WORK INSTRUCTION: Your output should be the entries below, from the first line up to and including the line with "受験情報 (10, 47)", reproduced exactly and with no other lines.

SUPPLIED MATERIAL:
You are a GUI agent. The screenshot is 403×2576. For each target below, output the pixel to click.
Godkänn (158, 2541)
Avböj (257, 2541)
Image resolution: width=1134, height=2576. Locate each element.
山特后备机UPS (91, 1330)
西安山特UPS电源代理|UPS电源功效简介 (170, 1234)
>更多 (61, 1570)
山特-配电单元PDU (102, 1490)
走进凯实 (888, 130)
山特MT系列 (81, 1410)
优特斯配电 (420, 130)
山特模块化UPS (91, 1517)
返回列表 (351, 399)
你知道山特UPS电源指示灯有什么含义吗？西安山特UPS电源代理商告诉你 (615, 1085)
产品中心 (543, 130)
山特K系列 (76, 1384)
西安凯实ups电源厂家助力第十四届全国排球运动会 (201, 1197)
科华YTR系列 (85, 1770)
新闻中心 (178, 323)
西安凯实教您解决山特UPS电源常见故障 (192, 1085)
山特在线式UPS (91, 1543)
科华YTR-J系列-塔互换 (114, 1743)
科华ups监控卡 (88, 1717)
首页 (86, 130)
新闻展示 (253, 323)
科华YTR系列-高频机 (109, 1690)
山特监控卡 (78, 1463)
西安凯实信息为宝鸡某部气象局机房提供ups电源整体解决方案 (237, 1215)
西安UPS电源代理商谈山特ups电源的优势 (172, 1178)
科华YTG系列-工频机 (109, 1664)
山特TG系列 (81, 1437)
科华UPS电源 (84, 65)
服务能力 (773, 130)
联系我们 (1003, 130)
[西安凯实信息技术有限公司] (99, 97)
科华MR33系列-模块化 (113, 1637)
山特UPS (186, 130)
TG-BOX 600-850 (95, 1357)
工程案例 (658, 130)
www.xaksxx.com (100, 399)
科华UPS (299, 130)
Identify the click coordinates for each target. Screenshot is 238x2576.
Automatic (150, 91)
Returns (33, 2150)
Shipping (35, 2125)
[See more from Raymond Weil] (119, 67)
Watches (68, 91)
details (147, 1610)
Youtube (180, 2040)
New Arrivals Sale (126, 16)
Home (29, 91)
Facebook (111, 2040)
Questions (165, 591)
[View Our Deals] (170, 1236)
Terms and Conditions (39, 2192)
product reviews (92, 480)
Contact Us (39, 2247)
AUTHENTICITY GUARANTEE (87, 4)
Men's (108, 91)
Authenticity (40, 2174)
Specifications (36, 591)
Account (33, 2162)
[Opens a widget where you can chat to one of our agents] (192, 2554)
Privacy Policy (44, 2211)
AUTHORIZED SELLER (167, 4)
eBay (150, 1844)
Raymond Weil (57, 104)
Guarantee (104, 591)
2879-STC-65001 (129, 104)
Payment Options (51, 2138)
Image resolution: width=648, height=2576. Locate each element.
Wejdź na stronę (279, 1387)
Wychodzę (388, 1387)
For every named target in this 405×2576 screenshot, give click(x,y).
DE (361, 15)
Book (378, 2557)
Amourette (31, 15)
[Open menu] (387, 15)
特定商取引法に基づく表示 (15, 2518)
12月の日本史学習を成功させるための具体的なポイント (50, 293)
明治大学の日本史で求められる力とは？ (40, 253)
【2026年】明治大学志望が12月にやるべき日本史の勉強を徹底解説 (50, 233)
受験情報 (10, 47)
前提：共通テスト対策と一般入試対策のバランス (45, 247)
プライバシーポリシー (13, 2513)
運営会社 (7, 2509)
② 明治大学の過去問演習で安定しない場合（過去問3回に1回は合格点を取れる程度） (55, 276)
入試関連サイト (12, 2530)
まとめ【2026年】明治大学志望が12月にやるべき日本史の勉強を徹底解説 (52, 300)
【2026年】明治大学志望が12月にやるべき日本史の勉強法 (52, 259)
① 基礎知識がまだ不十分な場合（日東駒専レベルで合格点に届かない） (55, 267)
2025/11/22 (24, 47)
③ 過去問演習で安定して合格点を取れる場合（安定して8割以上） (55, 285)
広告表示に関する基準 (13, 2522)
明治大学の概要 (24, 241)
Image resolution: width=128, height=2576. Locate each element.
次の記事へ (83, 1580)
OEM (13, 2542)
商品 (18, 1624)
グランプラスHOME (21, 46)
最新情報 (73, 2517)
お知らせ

TASK ANSWER:
You are a GUI agent. The screenshot is 403×2576. For each target below, output the pixel to click.
Godkänn (158, 2541)
Avböj (257, 2541)
Image resolution: width=1134, height=2576. Locate each element.
山特后备机UPS (91, 1330)
西安山特UPS电源代理|UPS电源功效简介 (170, 1234)
>更多 (61, 1570)
山特-配电单元PDU (102, 1490)
走进凯实 (888, 130)
山特MT系列 (81, 1410)
优特斯配电 (420, 130)
山特模块化UPS (91, 1517)
返回列表 (351, 399)
你知道山特UPS电源指示灯有什么含义吗？西安山特UPS电源代理商告诉你 (615, 1085)
产品中心 (543, 130)
山特K系列 (76, 1384)
西安凯实ups电源厂家助力第十四届全国排球运动会 (201, 1197)
科华YTR系列 (85, 1770)
新闻中心 (178, 323)
西安凯实教您解决山特UPS电源常见故障 (192, 1085)
山特在线式UPS (91, 1543)
科华YTR-J系列-塔互换 (114, 1743)
科华ups监控卡 (88, 1717)
首页 (86, 130)
新闻展示 (253, 323)
科华YTR系列-高频机 (109, 1690)
山特监控卡 (78, 1463)
西安凯实信息为宝鸡某部气象局机房提供ups电源整体解决方案 (237, 1215)
西安UPS电源代理商谈山特ups电源的优势 (172, 1178)
科华YTG系列-工频机 (109, 1664)
山特TG系列 (81, 1437)
科华UPS电源 (84, 65)
服务能力 (773, 130)
联系我们 (1003, 130)
[西安凯实信息技术有限公司] (99, 97)
科华MR33系列-模块化 (113, 1637)
山特UPS (186, 130)
TG-BOX 600-850 (95, 1357)
工程案例 (658, 130)
www.xaksxx.com (100, 399)
科华UPS (299, 130)
Identify the click coordinates for each target. Screenshot is 238x2576.
Automatic (150, 91)
Returns (33, 2150)
Shipping (35, 2125)
[See more from Raymond Weil] (119, 67)
Watches (68, 91)
details (147, 1610)
Youtube (180, 2040)
New Arrivals Sale (126, 16)
Home (29, 91)
Facebook (111, 2040)
Questions (165, 591)
[View Our Deals] (170, 1236)
Terms and Conditions (39, 2192)
product reviews (92, 480)
Contact Us (39, 2247)
AUTHENTICITY GUARANTEE (87, 4)
Men's (108, 91)
Authenticity (40, 2174)
Specifications (36, 591)
Account (33, 2162)
[Opens a widget where you can chat to one of our agents] (192, 2554)
Privacy Policy (44, 2211)
AUTHORIZED SELLER (167, 4)
eBay (150, 1844)
Raymond Weil (57, 104)
Guarantee (104, 591)
2879-STC-65001 (129, 104)
Payment Options (51, 2138)
Image resolution: width=648, height=2576. Locate each element.
Wejdź na stronę (279, 1387)
Wychodzę (388, 1387)
For every named target in this 405×2576 screenshot, give click(x,y).
DE (361, 15)
Book (378, 2557)
Amourette (31, 15)
[Open menu] (387, 15)
特定商取引法に基づく表示 (15, 2518)
12月の日本史学習を成功させるための具体的なポイント (50, 293)
明治大学の日本史で求められる力とは？ (40, 253)
【2026年】明治大学志望が12月にやるべき日本史の勉強を徹底解説 (50, 233)
受験情報 (10, 47)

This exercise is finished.